What you should do: From the records below, state how many lines hold the string "agent", without any other text.
= Beginning of Section =
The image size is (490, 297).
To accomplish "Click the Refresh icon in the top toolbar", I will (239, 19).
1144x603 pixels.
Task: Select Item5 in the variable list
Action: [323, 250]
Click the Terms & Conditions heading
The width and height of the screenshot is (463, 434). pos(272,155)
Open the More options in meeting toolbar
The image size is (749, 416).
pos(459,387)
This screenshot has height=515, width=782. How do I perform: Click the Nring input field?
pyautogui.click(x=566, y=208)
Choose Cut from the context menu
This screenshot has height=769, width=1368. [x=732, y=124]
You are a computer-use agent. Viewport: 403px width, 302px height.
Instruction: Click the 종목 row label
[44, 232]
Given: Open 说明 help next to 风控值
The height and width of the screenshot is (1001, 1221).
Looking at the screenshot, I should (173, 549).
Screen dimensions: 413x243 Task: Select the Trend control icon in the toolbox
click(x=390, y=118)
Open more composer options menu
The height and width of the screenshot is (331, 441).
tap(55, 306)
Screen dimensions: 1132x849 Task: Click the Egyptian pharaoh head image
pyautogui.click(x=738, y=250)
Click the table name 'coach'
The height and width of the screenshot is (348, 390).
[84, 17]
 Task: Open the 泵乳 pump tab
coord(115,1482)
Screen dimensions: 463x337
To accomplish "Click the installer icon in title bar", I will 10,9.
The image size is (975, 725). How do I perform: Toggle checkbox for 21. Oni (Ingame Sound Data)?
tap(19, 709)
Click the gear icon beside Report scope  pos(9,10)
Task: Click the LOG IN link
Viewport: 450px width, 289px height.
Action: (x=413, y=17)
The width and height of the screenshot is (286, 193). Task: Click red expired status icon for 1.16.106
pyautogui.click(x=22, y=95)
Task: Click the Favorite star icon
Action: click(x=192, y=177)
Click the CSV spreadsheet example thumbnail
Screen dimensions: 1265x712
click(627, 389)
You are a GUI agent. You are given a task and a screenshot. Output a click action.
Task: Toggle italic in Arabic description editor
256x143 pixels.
= End of Section =
Output of the exercise: 2